Wednesday, June 8, 2011

Beware of the JavaScript Date() Object, Its Evil!


Ok, it's not evil at all. It's actually a really useful object.

But today I came across a weird issue (although it may be an issue for me, maybe its just the intended core JavaScript design). Either way, this has not been documented well and could cause a lot of issues.

As you know you create a new Date object like this:
new Date();

This returns the datetime of now, which looks like this:
Date {Wed Jun 08 2011 16:42:28 GMT+1000 (AUS Eastern Standard Time)}


The Issue:
According to the W3Schools documentation here (JavaScript Date Object) you can also create a Date object like using this format - "new Date(year, month, day, hours, minutes, seconds, milliseconds)".

However, if you do something like this:
new Date(79,11,24,11,33,0);

You get this result:
Date {Mon Dec 24 1979 11:33:00 GMT+1100 (AUS Eastern Daylight Time)}

Notice that I sent in "11" as the month but the Date object shows "Dec".

As the months are always ahead by one, the most obvious reason why this is happening is because the value "11" I sent in is used as a index in a array to look up the Month value.

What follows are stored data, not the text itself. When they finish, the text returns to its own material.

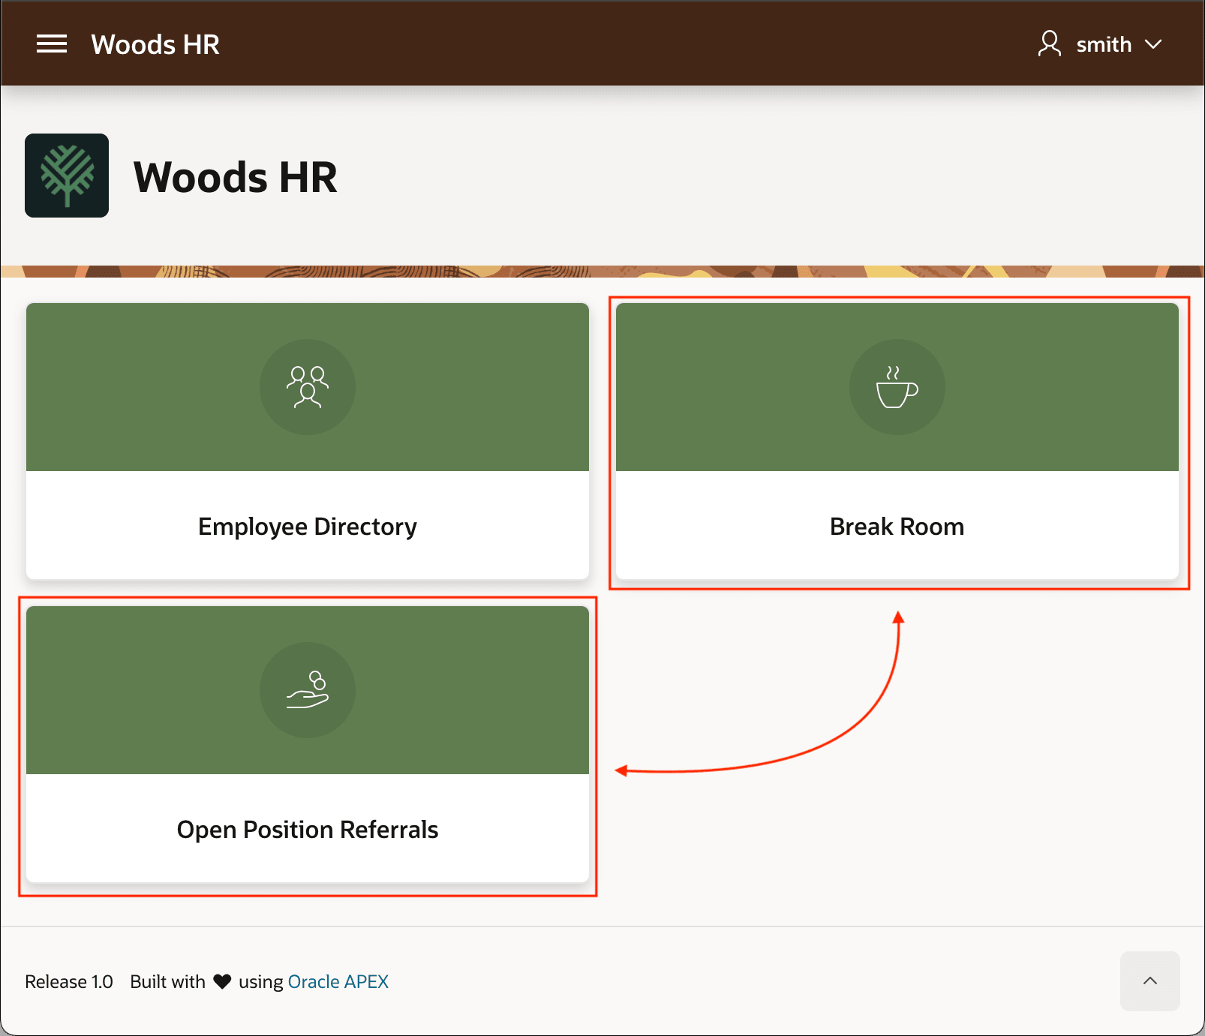Open the Open Position Referrals title
The height and width of the screenshot is (1036, 1205).
point(308,830)
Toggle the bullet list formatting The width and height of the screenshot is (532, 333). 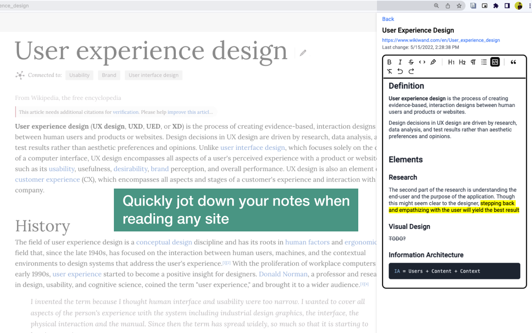[484, 62]
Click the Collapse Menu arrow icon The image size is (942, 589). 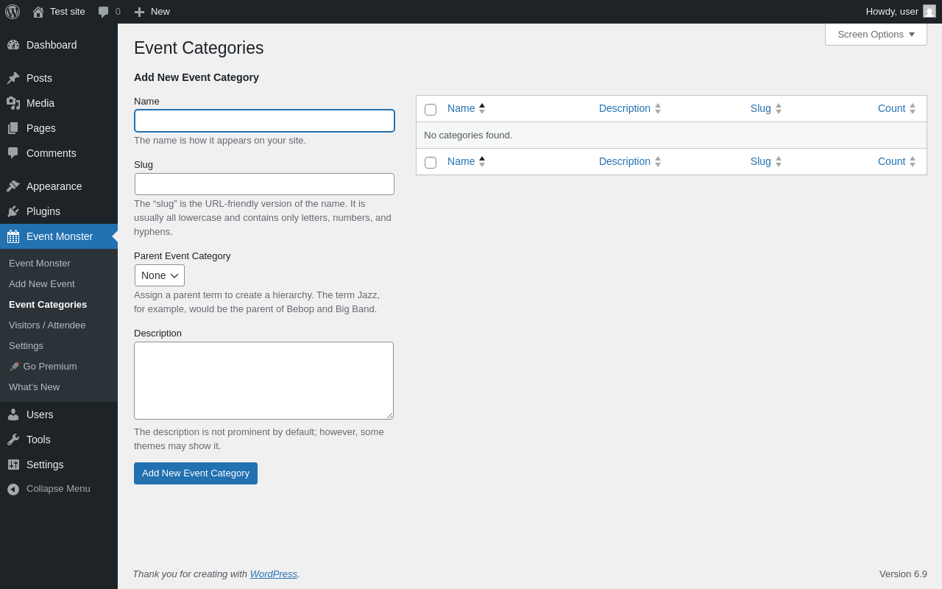point(13,489)
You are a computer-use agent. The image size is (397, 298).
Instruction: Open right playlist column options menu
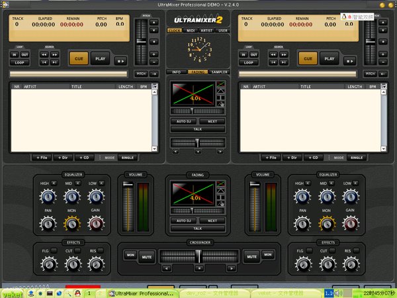pos(382,86)
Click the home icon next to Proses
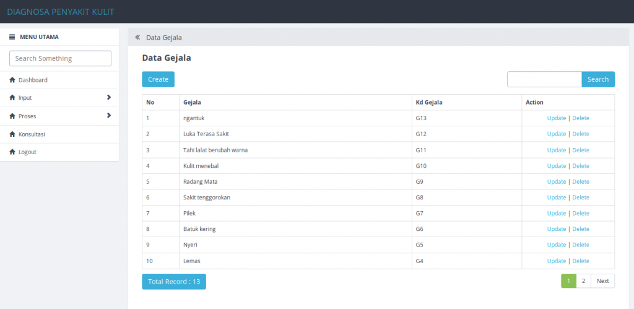Screen dimensions: 634x309 pos(12,116)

This would explain why I have to use 0 to get the "Jan" month.

I wish this was documented better someplace.


The Real Potential Headache
Ok, now lets say we didn't realize this issue and created our dates using the params above, and we try to do date calculations on different Date objects.

E.g: we want to work out the time difference between two dates like so

var dateInPast = new Date(2011,6,7,00,00,0); 
// Thu Jul 07 2011 00:00:00

var dateNow = new Date(); 
// Wed Jun 08 2011 17:03:32

// note, getTime() gives num of ms since Jan 1, 1970
var dT = dateNow.getTime() - dateInPast.getTime();

dT gives you this answer -2444187757 (which is in milliseconds), the fact that its in minus is completely wrong as the dateInPast should clearly be less than dateNow


Pay extra attention when working with Date objects
I use the Date Object a lot and have never come across this until today, which makes you wonder what other quirks this object has.


Update 9/6/2011:
This seems to be documented in the Mozilla Developer Network docs found here.
"Integer value representing the month, beginning with 0 for January to 11 for December."